Dataset entries:
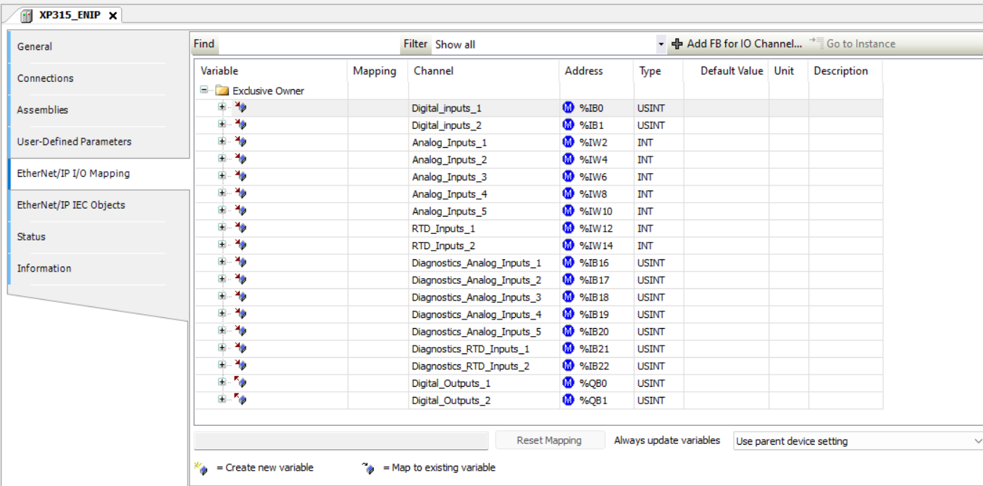This screenshot has width=983, height=486.
Task: Expand the Diagnostics_RTD_Inputs_2 row
Action: pos(222,366)
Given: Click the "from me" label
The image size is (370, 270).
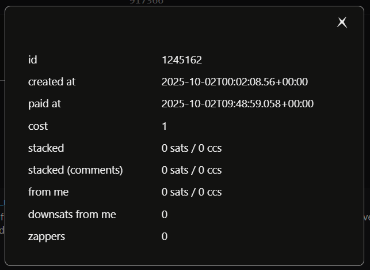Looking at the screenshot, I should [x=48, y=192].
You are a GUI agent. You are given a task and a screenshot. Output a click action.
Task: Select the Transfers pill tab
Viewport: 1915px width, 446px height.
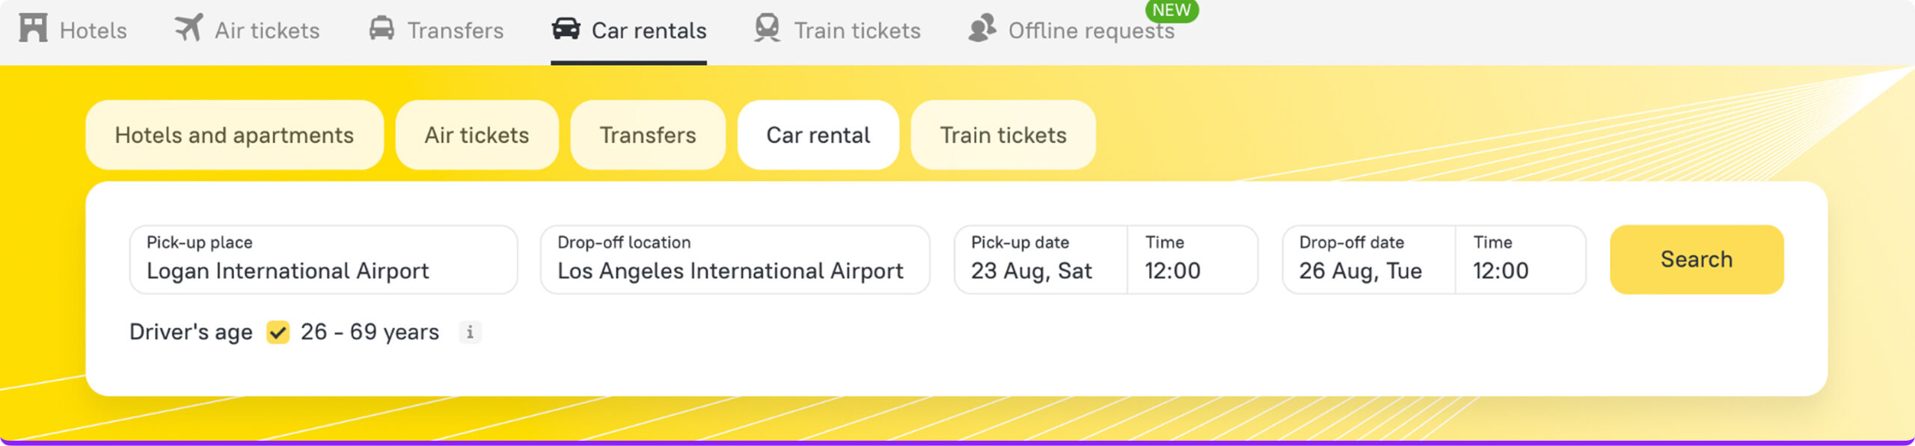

How to complete this task:
Please copy exactly the lines from the one containing "The image size is (370, 270)." through the last line of the records, both ends included, and leave out any pictures.

Answer to this exercise:
The image size is (370, 270).
Looking at the screenshot, I should [x=48, y=192].
You are a GUI agent. You are given a task and a screenshot. Output a click action.
Task: Select the Transfers pill tab
Viewport: 1915px width, 446px height.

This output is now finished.